This is really an extremely important Amendment, because, if these words remain in the Bill, any quantity of feathers of rare birds could be imported into this country, and the object of the Bill, which is to prevent the extermination of rare birds, would be defeated altogether. The opposition, in which I took part, moved in Committee, to strike out these words, for two reasons. The first was strategical, and the second was that by those who, if they got proper protection under the Bill, would be perfectly willing and anxious to protect as far as possible all birds that were in danger of becoming rare, it was thought that to leave these words in the Bill would be to incur that very danger, and, indeed, to render the Bill almost nugatory. Under those circumstances, although there was an honourable understanding that the Bill, if possible, should not be altered after it left the Committee, I for my part—and I believe I speak for most of the opponents of the Bill with whom the understanding was come to—am prepared to accept the Amendment.

Amendment agreed to.

I beg to move, in Sub-section (3), to leave out the words

"The Board of Trade may by order add to or remove from the Schedule to this Act the name of any bird,"

and to insert instead thereof the words

"Where an application is made to the Board of Trade for the addition to or removal from the Schedule to this Act of the name of any bird, the Board may, after taking into consideration the recommendation made in the matter by the Advisory Committee to be appointed under this Act, by Order add to the said Schedule or remove therefrom, as the case may be, the name of that bird."

This is really a drafting Amendment. A Clause was inserted in Committee establishing an advisory committee to the Board of Trade, and, if this provision were not inserted, it might be possible for the Board of Trade to make an order one way or the other without consultation with the Committee. This makes it clear that the Committee will be consulted.

I am very much obliged to the hon. Gentleman for making this proposal so to amend the Bill as to remove what may be a difficulty, and to remove doubts as to the proper interpretation of the Clause. As far as I am concerned I accept the Amendment, and I think it will be accepted both by the supporters and by the opponents of the Bill.

Amendment agreed to.

I beg to move, in Sub-section (5), after the word "deliver" ["shall on importation deliver to an officer of Customs and Excise a written declaration'], to insert the words "within the period of one year."

I can make clear the object of this Amendment in a very few words. I may say at once that, if a period of one year is considered excessive, it would meet my case if a lesser period were provided—say six months, or even three months. If the notice must be delivered on importation, a case of rare specimens is very liable to be ruined. I can best explain the point by taking a concrete case. I am acquainted with a gentleman of high character and scientific qualifications who has a museum. He and his curator go to the uttermost ends of the earth to get specimens. Last year they were away in September, October, and November. Suppose that this gentleman found some rare things in some distant desert, and sent a consignment home by the first post—you have to do that, because these expeditions are exceedingly lengthy, expensive, troublesome, and even dangerous, as everyone knows who has been engaged in the pursuit of big game, the circumstances of which are similar to those attaching to these expeditions—if this gentleman in that event had to send home a case as to which he would not be in a position to deliver the necessary information at the time, the case would be liable to be put aside, and left undisposed of and, I believe, that ultimately it would be liable, under the rules of the Customs, to be destroyed or sold for what it would fetch, because it cumbered the ground in the Custom House. Some protection should be afforded to those licence holders who may be owners of museums or collectors of specimens, and who are very likely to be abroad, and therefore not able, in the nature of the case, to comply with the provisions of this Sub-section as it stands. I hope the Government will see their way, if not to grant a period of one year, at any rate, to grant some time for the purpose.

* * * * * * * * *

* **REQUIREMENT 1**
Answer these from the debate above, one line each:
(a) According to the first speaker, what is the object of the Bill?
(b) What did the Clause inserted in Committee establish?
(c) What words does the Sub-section (5) amendment propose to insert after "deliver"?
* **REQUIREMENT 2**
Report every row below that contains the string "selector", matching case exactly.

* **DATA SHOWN**
* * * * * * * * *

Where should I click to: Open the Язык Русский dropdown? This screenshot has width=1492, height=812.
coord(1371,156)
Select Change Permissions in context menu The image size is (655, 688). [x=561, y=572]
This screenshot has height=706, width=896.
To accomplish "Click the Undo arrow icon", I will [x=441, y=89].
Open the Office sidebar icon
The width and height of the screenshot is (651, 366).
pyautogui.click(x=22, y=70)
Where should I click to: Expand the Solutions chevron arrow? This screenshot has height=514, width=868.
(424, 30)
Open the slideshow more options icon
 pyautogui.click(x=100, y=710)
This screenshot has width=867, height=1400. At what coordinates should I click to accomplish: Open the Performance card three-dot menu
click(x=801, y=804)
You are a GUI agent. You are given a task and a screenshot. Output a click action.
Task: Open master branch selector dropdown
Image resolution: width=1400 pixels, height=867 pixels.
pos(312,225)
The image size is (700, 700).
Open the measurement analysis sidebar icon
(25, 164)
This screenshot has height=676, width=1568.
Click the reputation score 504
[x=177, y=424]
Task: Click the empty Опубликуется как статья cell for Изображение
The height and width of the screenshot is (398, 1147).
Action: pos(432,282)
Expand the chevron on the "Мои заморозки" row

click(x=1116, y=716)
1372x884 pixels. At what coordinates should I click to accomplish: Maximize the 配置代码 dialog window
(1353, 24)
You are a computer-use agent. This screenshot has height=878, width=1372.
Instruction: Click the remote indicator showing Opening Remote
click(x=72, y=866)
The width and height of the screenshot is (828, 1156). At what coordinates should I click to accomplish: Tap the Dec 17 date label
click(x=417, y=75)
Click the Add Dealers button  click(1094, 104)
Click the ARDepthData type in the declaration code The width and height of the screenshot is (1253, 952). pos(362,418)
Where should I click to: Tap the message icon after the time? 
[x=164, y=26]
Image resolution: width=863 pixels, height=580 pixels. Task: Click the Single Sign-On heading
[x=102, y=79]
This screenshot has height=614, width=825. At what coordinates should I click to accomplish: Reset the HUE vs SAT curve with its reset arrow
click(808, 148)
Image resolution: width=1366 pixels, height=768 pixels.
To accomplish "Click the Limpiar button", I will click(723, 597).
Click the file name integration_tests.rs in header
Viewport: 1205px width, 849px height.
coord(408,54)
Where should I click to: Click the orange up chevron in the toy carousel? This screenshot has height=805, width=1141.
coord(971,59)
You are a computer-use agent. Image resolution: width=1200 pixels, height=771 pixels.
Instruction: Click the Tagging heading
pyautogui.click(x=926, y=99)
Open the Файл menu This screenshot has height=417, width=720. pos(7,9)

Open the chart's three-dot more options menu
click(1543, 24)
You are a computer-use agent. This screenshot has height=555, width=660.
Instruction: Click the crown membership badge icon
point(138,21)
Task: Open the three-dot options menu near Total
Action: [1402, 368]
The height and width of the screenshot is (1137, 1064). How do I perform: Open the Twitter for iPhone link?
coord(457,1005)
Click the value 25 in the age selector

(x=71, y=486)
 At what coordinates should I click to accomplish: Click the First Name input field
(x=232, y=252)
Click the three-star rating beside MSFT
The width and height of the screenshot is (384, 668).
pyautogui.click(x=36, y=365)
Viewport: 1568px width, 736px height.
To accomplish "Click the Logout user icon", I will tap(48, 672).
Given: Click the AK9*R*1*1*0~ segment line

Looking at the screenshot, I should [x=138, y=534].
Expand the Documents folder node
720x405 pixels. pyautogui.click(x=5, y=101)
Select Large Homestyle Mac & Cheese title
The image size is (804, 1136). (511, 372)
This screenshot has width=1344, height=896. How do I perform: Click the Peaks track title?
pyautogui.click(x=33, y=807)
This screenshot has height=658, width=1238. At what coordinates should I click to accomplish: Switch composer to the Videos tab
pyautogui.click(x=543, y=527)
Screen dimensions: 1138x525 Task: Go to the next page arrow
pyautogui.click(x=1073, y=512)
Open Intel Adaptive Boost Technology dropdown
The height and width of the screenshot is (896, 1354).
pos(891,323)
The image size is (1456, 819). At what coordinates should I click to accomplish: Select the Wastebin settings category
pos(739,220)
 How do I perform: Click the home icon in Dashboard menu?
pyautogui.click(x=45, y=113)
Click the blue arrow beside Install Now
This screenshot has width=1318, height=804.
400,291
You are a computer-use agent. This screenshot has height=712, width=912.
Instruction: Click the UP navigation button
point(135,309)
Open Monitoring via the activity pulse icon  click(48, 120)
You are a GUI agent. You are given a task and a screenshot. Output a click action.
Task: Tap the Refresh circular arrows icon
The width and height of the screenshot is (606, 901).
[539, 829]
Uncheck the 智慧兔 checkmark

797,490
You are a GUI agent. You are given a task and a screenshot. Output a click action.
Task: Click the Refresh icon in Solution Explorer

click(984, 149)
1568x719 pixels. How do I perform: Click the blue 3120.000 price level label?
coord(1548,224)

* * * * * * * * *

* **CORRECT RESPONSE 1**
(a) To prevent the extermination of rare birds.
(b) An advisory committee to the Board of Trade.
(c) "within the period of one year."

* **CORRECT RESPONSE 2**
Task: Open master branch selector dropdown
Click the value 25 in the age selector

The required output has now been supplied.